=== Exercise ===
The records below hold a stretch from the line with "This screenshot has height=829, width=1060." through the line with "Given: Click the user account icon"; return exactly those lines, ends included, and nothing more.
##### Source material #####
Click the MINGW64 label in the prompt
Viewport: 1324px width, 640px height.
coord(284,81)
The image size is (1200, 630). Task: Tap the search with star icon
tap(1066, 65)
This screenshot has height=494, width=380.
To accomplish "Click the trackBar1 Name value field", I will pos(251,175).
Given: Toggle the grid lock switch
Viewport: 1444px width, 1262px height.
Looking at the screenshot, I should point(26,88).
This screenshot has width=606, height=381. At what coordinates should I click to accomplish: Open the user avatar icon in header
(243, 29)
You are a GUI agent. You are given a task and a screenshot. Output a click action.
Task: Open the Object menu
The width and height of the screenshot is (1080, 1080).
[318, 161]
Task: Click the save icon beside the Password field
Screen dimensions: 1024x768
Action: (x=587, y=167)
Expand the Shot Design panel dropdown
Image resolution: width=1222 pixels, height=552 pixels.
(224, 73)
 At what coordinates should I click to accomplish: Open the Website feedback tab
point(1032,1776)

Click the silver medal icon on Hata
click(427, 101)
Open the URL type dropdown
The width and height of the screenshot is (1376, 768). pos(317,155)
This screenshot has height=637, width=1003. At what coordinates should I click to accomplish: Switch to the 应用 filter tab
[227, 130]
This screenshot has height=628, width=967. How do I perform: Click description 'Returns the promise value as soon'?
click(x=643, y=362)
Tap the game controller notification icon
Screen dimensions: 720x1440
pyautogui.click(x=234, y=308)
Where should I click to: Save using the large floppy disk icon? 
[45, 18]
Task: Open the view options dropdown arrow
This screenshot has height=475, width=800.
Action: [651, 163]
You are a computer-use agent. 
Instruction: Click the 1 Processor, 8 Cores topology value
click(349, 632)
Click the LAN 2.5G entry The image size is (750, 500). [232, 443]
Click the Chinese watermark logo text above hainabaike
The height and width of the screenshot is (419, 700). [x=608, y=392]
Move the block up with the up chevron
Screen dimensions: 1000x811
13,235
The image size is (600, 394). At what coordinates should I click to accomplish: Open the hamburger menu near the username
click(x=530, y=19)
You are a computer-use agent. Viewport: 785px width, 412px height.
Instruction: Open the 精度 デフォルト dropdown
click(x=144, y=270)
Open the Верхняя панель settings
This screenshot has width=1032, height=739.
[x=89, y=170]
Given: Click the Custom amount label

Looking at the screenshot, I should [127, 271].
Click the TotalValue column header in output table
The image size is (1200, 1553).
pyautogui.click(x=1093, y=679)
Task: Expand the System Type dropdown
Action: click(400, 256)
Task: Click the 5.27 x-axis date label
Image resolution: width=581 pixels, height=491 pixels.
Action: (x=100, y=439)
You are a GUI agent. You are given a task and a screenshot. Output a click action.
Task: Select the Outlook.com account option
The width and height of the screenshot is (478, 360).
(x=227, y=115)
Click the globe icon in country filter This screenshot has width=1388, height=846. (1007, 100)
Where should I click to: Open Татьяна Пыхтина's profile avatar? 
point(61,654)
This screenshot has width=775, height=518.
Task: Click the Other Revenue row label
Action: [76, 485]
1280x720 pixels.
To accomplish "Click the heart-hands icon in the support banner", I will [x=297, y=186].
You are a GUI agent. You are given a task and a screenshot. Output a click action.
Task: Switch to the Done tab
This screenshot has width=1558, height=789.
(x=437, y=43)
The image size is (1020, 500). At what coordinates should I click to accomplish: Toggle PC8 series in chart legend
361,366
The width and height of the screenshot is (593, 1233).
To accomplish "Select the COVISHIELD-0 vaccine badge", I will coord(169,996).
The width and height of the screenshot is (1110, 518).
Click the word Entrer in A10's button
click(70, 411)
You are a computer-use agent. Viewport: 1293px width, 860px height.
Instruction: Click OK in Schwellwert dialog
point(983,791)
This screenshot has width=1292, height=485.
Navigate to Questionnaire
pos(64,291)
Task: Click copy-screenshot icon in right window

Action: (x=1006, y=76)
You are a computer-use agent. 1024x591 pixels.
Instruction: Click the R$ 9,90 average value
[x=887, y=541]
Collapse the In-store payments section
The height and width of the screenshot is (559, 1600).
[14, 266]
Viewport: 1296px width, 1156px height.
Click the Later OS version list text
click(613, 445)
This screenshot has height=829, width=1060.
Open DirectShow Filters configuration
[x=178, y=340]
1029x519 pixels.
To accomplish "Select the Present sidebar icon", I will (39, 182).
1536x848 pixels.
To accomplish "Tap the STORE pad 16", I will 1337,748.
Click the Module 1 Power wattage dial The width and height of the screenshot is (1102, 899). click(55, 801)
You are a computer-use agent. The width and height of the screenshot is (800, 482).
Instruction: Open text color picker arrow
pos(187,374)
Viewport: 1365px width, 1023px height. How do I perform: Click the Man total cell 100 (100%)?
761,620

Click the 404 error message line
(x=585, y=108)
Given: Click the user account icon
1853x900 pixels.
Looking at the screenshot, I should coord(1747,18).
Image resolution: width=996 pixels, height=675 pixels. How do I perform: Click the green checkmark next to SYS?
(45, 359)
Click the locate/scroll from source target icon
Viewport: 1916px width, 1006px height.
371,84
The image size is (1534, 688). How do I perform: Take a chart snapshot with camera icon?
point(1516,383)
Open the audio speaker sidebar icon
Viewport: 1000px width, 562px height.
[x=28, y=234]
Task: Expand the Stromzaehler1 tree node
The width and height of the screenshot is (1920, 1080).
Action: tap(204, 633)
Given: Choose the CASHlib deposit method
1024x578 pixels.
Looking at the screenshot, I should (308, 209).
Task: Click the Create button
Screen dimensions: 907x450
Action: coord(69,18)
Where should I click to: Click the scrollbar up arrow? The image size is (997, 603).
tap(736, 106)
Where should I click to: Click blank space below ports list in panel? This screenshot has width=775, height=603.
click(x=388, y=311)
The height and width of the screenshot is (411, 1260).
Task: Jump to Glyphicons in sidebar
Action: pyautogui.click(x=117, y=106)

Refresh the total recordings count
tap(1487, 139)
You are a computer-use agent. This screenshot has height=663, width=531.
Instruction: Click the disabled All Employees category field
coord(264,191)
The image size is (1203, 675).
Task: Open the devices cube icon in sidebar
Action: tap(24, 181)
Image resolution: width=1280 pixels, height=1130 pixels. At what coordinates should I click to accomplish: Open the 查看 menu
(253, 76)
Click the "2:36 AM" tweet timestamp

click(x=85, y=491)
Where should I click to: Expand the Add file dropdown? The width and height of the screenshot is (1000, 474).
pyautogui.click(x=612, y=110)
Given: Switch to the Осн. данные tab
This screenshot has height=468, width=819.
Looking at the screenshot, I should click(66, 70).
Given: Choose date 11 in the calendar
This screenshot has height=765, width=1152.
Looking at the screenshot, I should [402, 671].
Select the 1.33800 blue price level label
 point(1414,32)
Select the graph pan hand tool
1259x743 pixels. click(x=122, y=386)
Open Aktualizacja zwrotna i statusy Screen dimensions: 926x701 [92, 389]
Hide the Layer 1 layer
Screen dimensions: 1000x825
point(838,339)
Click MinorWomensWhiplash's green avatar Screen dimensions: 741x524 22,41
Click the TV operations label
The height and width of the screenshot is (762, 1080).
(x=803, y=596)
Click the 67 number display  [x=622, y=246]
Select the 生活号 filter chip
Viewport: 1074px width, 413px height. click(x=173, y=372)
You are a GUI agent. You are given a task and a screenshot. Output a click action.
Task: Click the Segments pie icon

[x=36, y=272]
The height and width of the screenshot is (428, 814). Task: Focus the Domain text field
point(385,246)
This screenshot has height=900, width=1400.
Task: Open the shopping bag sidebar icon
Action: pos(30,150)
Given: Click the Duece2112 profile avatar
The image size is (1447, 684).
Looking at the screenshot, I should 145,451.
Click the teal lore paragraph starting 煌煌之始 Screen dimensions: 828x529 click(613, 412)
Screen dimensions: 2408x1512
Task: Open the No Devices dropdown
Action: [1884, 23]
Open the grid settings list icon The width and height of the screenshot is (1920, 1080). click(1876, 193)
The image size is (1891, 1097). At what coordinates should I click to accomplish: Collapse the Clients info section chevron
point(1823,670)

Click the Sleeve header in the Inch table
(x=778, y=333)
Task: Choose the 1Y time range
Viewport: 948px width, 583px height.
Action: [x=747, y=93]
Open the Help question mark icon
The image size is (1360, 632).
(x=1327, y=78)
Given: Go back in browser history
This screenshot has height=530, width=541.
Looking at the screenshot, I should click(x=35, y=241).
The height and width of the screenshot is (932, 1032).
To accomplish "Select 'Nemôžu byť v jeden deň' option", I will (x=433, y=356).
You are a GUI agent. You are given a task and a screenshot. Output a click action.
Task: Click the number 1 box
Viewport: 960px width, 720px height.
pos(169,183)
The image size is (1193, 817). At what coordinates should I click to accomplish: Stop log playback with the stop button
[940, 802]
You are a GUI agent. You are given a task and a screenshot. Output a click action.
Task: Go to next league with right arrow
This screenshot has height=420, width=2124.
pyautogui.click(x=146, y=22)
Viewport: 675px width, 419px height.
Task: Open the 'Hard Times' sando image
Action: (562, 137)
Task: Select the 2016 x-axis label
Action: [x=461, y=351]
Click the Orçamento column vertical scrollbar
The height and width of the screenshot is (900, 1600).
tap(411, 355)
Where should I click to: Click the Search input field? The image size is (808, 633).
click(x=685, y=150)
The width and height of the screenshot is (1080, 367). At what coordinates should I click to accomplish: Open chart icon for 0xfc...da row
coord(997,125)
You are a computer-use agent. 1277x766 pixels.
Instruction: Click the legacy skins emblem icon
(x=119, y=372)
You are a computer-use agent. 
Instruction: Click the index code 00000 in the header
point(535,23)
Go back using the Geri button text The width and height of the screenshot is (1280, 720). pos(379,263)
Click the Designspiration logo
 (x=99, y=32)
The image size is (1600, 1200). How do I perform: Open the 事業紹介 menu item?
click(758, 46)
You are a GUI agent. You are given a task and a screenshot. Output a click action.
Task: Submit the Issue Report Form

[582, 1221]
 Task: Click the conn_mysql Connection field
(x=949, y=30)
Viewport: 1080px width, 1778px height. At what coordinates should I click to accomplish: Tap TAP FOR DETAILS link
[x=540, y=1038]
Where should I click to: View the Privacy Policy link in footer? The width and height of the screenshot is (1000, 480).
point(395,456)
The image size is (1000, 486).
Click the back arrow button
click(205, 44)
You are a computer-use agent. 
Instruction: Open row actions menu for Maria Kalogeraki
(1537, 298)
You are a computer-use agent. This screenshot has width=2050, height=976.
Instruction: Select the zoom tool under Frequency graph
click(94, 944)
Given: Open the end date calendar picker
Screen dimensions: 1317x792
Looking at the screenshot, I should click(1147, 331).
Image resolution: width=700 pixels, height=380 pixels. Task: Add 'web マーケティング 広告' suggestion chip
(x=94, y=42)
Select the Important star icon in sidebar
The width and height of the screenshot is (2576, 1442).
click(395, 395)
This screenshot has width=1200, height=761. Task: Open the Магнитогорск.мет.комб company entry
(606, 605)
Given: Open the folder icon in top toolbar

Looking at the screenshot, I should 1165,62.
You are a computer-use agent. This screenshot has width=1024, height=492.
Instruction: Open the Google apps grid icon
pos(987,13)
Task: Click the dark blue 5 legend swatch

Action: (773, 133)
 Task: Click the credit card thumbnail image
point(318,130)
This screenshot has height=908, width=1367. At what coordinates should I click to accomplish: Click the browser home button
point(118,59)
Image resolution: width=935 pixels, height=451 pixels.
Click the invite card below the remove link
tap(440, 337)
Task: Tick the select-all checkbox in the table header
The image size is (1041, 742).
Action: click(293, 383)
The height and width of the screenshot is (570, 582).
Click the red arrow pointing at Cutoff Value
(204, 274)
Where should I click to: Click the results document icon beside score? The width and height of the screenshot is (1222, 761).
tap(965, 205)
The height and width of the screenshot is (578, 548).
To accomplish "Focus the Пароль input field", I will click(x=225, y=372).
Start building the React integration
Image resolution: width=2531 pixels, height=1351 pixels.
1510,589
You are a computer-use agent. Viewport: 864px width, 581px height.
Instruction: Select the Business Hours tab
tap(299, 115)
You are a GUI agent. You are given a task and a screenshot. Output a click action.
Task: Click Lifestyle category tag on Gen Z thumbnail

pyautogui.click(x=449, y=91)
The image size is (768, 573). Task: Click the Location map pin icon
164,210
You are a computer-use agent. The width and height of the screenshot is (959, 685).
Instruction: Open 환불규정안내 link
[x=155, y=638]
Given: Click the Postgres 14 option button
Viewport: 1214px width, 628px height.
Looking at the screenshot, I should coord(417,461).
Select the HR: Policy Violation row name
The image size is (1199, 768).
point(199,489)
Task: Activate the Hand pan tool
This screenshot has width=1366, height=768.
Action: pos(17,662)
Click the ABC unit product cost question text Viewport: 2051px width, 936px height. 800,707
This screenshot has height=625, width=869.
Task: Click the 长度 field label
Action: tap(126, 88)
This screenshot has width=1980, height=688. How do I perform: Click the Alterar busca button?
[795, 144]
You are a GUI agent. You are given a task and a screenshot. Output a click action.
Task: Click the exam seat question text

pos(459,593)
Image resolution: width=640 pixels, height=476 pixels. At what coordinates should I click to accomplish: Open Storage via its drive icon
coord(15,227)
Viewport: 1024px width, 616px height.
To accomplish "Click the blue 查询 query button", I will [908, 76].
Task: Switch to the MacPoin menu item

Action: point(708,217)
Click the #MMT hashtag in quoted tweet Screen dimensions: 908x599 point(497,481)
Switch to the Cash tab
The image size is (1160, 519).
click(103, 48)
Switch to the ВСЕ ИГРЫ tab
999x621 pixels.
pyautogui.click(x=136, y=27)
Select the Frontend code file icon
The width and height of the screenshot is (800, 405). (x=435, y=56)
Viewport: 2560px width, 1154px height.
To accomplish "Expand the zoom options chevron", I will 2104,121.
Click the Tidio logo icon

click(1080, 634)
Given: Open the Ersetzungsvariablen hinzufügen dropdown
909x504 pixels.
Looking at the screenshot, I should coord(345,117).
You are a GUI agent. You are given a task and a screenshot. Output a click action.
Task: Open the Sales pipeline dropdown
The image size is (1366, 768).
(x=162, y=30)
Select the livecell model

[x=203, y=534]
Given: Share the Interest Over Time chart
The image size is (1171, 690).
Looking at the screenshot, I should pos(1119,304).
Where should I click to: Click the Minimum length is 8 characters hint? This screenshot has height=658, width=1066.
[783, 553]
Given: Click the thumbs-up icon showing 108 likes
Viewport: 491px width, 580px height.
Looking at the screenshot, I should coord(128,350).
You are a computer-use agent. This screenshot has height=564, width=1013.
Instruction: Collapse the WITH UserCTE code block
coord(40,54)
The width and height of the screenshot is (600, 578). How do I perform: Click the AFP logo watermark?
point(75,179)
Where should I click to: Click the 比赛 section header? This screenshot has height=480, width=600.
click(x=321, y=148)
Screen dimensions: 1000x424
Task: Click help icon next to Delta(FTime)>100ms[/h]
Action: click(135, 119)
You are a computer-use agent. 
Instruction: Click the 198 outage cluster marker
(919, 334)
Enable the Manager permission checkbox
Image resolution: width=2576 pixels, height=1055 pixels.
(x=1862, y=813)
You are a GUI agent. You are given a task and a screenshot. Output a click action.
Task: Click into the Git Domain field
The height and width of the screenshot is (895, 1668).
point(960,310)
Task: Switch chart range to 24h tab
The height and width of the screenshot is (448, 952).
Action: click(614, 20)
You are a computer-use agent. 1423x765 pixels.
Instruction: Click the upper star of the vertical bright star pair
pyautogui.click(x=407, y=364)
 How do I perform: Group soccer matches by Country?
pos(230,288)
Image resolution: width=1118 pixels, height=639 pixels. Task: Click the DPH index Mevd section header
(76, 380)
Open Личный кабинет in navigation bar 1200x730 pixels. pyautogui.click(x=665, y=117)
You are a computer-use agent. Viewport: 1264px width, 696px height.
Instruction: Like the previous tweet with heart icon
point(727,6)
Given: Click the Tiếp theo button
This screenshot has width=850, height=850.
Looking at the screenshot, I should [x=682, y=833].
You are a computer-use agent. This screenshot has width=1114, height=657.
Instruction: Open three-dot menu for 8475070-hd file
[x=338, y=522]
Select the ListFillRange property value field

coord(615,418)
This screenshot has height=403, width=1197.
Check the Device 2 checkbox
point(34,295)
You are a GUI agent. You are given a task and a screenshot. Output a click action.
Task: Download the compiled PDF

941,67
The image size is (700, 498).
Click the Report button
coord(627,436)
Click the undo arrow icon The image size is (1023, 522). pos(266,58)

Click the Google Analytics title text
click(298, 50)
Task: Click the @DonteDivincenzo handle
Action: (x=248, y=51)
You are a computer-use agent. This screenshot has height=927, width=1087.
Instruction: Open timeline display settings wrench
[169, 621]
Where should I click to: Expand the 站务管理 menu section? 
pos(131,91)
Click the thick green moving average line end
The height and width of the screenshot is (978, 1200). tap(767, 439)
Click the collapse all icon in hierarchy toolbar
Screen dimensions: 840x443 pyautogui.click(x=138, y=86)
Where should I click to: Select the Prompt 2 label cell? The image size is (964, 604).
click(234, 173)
#####
=== Your solution ===
This screenshot has height=829, width=1060.
Open DirectShow Filters configuration
[x=178, y=340]
1029x519 pixels.
To accomplish "Select the Present sidebar icon", I will (39, 182).
1536x848 pixels.
To accomplish "Tap the STORE pad 16", I will 1337,748.
Click the Module 1 Power wattage dial The width and height of the screenshot is (1102, 899). click(55, 801)
You are a computer-use agent. The width and height of the screenshot is (800, 482).
Instruction: Open text color picker arrow
pos(187,374)
Viewport: 1365px width, 1023px height. How do I perform: Click the Man total cell 100 (100%)?
761,620

Click the 404 error message line
(x=585, y=108)
Given: Click the user account icon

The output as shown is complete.